Moerderische Sehnsucht
wäre um ein Haar mit Morris zusammengestoßen, der im selben Augenblick den Raum betrat. » Entschuldigung. Entschuldigung.« Die verdammte Pille machte sie einfach verrückt. » Was haben Sie herausgefunden? Erzählen Sie es mir im Gehen. Ich muss zu der verdammten Pressekonferenz.«
» Haben Sie eine Energiepille genommen?«
» Merkt man mir das an?«
» Oh ja. Er hat Dopamine und Lorazepam bei ihr benutzt. Diese Substanzen haben wir bei den anderen nicht entdeckt.«
» Was bewirken sie?« Sie wünschte, sie hätte Roarkes Flasche einfach mitgenommen, denn sie hatte noch immer fürchterlichen Durst. » Hat er sie damit betäubt?«
» Ich würde sagen, er hat eher das Gegenteil erhofft. Manchmal werden diese Medikamente zum Lösen von Krampfzuständen, beispielsweise bei Schizophrenen, eingesetzt.«
» Okay, sie ist also einfach in eine Starre verfallen, und er hat versucht, sie wiederzubeleben, damit die Uhr weiterlaufen kann.«
» Genau. Aber wenn sie wirklich weggetreten war, hätte er die Uhr Stunden oder sogar Tage weiterlaufen lassen können.«
» Wo bliebe da der Spaß?«, entgegnete Eve. » Dann hätte sie ja keine Reaktion gezeigt. Nicht mehr mitgewirkt.«
» Da haben Sie wahrscheinlich recht. Passt auch zu der Tatsache, dass sie weniger Verletzungen als die anderen Frauen aufgewiesen hat. Wahrscheinlich hat er aufgegeben, als er sie auch mit den Medikamenten nicht mehr wach bekommen hat.«
» Sicher kriegt man Dopamin und– wie hieß das andere Zeug noch mal?«
» Lorazepam.«
» Ja, genau. Wahrscheinlich hat er das Zeug nicht einfach im nächsten Supermarkt gekauft.«
» Ganz sicher nicht. Und ein Arzt würde es auch nicht einfach für den Hausgebrauch verschreiben.
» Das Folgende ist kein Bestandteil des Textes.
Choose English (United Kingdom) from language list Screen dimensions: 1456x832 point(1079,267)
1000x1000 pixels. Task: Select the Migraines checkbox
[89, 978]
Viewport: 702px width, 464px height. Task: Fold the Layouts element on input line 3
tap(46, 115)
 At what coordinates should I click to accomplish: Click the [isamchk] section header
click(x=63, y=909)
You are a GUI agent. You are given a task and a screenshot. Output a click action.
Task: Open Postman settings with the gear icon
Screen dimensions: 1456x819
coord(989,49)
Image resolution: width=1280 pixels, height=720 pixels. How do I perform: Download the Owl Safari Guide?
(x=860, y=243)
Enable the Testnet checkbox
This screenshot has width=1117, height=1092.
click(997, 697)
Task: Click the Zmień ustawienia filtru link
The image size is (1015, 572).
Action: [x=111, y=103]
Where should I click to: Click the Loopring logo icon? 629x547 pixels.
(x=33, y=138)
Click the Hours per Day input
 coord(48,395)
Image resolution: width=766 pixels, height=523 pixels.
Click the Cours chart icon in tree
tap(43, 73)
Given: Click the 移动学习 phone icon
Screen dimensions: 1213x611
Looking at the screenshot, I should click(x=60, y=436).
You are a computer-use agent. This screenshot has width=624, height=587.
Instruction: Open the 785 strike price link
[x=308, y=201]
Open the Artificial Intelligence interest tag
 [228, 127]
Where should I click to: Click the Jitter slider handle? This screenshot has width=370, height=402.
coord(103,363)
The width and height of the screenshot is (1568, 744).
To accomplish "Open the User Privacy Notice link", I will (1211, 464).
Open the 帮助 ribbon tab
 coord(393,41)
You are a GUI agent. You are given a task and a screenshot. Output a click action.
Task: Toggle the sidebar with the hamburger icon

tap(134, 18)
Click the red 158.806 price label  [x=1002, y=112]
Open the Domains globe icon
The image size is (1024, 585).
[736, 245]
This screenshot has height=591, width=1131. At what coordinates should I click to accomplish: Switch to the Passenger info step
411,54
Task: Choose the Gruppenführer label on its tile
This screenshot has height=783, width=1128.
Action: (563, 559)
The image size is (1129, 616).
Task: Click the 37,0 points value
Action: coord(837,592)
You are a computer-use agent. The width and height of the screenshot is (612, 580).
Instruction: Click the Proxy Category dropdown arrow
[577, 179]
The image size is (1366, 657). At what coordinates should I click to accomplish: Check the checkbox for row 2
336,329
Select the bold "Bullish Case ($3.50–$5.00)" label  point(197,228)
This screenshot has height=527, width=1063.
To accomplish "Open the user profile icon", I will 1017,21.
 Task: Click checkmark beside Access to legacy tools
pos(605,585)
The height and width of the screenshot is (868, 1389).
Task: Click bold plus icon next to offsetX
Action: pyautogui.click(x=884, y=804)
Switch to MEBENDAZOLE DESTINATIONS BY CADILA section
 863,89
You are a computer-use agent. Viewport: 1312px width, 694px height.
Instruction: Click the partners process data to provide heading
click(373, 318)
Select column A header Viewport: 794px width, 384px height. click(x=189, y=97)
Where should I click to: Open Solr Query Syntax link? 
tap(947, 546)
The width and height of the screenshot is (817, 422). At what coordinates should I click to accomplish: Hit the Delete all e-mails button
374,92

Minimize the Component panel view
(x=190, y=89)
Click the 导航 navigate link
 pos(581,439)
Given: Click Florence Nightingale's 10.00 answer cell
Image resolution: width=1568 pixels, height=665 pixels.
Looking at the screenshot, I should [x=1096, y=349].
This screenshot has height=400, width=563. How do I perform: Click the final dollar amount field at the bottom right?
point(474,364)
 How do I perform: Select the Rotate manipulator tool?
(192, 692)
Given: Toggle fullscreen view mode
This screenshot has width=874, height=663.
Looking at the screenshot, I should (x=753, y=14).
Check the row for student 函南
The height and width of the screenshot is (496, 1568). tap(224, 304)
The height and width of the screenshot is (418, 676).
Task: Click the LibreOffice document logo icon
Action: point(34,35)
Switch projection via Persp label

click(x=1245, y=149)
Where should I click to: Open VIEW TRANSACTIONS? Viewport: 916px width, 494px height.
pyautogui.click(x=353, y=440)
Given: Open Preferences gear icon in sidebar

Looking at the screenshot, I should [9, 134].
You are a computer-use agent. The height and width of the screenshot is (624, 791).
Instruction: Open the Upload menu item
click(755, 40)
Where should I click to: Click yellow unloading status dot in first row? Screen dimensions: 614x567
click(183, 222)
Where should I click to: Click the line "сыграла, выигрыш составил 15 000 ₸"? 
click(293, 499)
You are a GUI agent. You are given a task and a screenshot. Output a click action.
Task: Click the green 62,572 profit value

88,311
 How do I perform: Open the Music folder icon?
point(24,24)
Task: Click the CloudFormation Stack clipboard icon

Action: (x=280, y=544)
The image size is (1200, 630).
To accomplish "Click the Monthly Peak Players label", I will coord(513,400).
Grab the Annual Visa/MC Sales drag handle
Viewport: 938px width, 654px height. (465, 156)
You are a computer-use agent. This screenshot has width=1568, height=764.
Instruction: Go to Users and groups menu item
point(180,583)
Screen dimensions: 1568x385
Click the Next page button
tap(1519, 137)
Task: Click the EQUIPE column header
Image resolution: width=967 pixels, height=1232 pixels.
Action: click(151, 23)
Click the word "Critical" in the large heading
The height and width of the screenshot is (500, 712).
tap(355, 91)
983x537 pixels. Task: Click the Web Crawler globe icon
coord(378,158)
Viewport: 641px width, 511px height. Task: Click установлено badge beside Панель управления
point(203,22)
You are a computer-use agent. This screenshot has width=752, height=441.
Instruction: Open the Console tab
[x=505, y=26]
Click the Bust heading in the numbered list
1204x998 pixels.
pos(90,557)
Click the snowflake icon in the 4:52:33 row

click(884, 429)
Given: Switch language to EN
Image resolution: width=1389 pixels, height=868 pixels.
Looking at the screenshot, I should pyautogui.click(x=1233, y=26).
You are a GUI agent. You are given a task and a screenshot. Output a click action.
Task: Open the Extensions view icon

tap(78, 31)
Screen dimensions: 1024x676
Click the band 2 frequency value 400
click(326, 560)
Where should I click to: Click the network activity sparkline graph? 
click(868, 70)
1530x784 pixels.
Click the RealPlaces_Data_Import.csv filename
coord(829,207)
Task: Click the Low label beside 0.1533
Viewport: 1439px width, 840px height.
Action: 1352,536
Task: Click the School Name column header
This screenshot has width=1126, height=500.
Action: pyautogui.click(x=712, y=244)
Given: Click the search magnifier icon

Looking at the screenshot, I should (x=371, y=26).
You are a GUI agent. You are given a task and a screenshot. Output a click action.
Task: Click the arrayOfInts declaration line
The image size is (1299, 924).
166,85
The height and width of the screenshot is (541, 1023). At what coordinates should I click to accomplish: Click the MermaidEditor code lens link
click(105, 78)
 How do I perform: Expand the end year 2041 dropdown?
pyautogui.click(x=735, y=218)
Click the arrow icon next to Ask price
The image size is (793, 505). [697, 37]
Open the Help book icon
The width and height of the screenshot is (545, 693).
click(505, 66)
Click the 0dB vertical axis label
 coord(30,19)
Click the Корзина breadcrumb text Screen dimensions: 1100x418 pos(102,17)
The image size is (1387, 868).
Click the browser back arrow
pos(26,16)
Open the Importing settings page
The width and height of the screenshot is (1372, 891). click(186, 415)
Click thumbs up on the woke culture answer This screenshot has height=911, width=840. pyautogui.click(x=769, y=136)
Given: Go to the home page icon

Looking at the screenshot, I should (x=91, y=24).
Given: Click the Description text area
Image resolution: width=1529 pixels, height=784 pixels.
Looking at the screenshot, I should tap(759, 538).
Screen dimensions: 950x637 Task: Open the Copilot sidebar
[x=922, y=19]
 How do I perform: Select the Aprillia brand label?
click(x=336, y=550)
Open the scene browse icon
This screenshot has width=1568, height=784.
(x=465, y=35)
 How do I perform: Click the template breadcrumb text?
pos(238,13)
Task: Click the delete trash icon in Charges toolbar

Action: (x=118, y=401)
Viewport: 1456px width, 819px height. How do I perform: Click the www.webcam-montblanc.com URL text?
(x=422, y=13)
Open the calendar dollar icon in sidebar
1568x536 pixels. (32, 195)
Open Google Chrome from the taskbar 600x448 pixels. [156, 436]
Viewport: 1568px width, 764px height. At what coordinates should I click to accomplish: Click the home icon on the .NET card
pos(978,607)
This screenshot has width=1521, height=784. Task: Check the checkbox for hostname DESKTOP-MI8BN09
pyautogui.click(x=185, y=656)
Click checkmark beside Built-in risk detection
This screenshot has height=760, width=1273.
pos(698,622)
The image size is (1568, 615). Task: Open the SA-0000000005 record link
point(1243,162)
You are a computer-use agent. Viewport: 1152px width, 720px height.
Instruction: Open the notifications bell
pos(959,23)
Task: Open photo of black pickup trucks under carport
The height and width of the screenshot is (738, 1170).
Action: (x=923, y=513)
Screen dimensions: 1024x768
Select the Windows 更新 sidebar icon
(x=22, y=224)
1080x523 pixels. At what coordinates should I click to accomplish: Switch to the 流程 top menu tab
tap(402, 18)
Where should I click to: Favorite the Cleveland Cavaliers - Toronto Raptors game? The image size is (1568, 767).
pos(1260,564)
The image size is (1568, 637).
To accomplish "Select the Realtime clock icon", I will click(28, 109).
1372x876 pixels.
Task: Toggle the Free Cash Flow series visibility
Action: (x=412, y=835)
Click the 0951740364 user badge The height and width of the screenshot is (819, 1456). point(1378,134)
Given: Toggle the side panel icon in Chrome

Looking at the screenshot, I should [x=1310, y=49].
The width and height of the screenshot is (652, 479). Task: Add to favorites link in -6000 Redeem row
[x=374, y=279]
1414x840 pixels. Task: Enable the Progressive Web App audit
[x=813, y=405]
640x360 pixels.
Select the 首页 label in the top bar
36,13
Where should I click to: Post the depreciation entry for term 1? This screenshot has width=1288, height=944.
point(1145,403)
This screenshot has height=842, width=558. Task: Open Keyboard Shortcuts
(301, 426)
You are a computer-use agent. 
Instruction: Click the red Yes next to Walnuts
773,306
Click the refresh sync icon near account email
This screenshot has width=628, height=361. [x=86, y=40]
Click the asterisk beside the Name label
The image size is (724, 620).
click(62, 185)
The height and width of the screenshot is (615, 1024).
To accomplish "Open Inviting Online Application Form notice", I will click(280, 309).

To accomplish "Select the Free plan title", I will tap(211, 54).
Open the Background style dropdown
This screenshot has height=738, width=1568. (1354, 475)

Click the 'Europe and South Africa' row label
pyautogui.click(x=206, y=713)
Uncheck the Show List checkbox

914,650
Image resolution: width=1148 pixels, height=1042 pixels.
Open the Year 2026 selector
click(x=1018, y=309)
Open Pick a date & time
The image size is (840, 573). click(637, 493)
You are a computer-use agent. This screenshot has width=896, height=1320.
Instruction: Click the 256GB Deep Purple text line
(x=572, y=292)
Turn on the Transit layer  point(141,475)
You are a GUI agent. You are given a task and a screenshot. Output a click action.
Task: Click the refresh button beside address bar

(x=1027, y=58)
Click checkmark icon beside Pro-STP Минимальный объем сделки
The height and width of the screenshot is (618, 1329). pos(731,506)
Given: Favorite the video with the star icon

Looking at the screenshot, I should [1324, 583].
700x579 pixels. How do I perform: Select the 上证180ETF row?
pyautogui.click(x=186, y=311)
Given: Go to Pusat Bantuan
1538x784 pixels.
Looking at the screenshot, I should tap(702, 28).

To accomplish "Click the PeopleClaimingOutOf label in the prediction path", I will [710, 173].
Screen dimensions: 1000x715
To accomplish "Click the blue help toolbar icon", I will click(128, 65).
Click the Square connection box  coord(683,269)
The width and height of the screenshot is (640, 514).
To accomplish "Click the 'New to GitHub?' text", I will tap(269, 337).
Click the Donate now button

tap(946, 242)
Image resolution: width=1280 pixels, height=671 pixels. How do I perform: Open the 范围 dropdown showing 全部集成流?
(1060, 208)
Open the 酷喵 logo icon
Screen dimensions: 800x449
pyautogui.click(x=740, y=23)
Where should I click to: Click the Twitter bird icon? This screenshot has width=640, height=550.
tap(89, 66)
Es ist etwas, was von jemandem mit einer medizinischen Ausbildung unter kontrollierten Bedingungen verabreicht wird.«
» Vielleicht ist er ja Arzt oder etwas in der Art. Oder hat es geschafft, sich als einer auszugeben.« Darin war er schließlich gut. Er spielte jede seiner Rollen wirklich gut. » Vielleicht hat er es in einem Krankenhaus geklaut. Aber er hat es vorher nie benutzt, weshalb also hatte er es überhaupt zuhause? Nein, er hatte es ganz sicher nicht im Haus«, erklärte sie, bevor Morris etwas sagen konnte. » Und falls er es geklaut hat, dann am letzten Wochenende, und zwar hier in New York.«
» Am häufigsten wird das Zeug in psychiatrischen Kliniken eingesetzt.«
» Erzählen Sie das auch Peabody, okay? Sie soll eine Liste sämtlicher Einrichtungen in New York erstellen, in denen es diese Medikamente gibt. Sagen Sie ihr, dass sie Mira um Hilfe bitten soll, falls sie irgendwo nicht durchkommt oder eine Expertin braucht. Dem Gesetz nach müssen derartige Medikamente bestimmt sorgfältig verwahrt und Buch darüber geführt werden, wer sie wann bekommt.«
» Dem Gesetz nach, ja«, stimmte ihr Morris zu. » Nur sieht es in der Praxis manchmal anders aus.«
» Wir werden das Zeug trotzdem finden. Und wir fangen unsere Suche damit an, dass wir sämtliche Läden kontaktieren, in denen das Zeug erhältlich ist. Und falls irgendwo etwas verschwunden ist, gehen wir der Sache weiter nach.«
» Das mache am besten ich. Schließlich ist ein Arzt, der sich um Tote kümmert, trotzdem ein Arzt«, fügte er hinzu, als er sie die Stirn in Falten legen sah. » Ich glaube, ich könnte Ihnen bei der Suche also durchaus nützlich sein.«
» Sprechen Sie mit Peabody«, wiederholte Eve. » Arbeiten Sie mit ihr zusammen, wenn ich hier fertig bin, komme ich rüber, um zu sehen, ob die Suche schon etwas ergeben hat.«
Roarke saß noch immer im Besprechungsraum. Er speicherte, kopierte und druckte die Liste der Gebäude aus, doch während der letzten paar Minuten von Eves Pressekonferenz zog er neugierig seinen Handcomputer aus der Tasche, sah sich die Übertragung an und trat vor die Tür. Er holte sich eine neue Flasche Wasser und fand, sie sähe zäh und– wenn man sie so gut kannte wie er– gleichzeitig ein wenig angegriffen aus.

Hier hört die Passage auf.